## [Data for processing]
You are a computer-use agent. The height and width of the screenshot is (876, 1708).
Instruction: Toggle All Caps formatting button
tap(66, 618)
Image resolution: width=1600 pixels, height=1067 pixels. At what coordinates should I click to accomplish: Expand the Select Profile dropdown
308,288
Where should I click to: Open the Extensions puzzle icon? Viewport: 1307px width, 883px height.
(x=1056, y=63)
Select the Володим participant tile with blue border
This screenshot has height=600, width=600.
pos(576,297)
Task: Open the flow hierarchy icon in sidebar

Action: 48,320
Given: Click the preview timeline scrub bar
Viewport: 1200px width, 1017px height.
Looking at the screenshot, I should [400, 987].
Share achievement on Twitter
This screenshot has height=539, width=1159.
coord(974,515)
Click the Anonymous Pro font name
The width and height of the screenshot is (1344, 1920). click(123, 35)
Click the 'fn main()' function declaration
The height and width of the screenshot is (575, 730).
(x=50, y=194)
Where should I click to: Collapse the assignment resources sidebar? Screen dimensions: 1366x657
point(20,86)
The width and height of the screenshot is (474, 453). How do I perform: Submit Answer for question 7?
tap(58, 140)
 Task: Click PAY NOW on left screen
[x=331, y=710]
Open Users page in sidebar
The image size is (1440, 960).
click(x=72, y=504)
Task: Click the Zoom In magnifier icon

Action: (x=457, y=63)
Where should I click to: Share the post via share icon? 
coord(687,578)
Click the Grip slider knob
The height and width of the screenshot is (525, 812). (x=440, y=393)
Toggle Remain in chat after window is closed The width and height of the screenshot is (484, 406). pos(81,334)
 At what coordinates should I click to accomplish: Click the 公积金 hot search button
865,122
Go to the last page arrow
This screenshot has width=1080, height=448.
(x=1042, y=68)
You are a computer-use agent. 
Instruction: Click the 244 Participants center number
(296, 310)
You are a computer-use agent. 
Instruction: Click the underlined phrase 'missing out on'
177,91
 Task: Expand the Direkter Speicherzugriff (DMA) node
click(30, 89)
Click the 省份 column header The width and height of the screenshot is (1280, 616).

## [Instructions for the task]
From the line containing "Toggle Remain in" to the last line of the material, please quote every line exactly and only those.

## [Result of this task]
Toggle Remain in chat after window is closed The width and height of the screenshot is (484, 406). pos(81,334)
 At what coordinates should I click to accomplish: Click the 公积金 hot search button
865,122
Go to the last page arrow
This screenshot has width=1080, height=448.
(x=1042, y=68)
You are a computer-use agent. 
Instruction: Click the 244 Participants center number
(296, 310)
You are a computer-use agent. 
Instruction: Click the underlined phrase 'missing out on'
177,91
 Task: Expand the Direkter Speicherzugriff (DMA) node
click(30, 89)
Click the 省份 column header The width and height of the screenshot is (1280, 616).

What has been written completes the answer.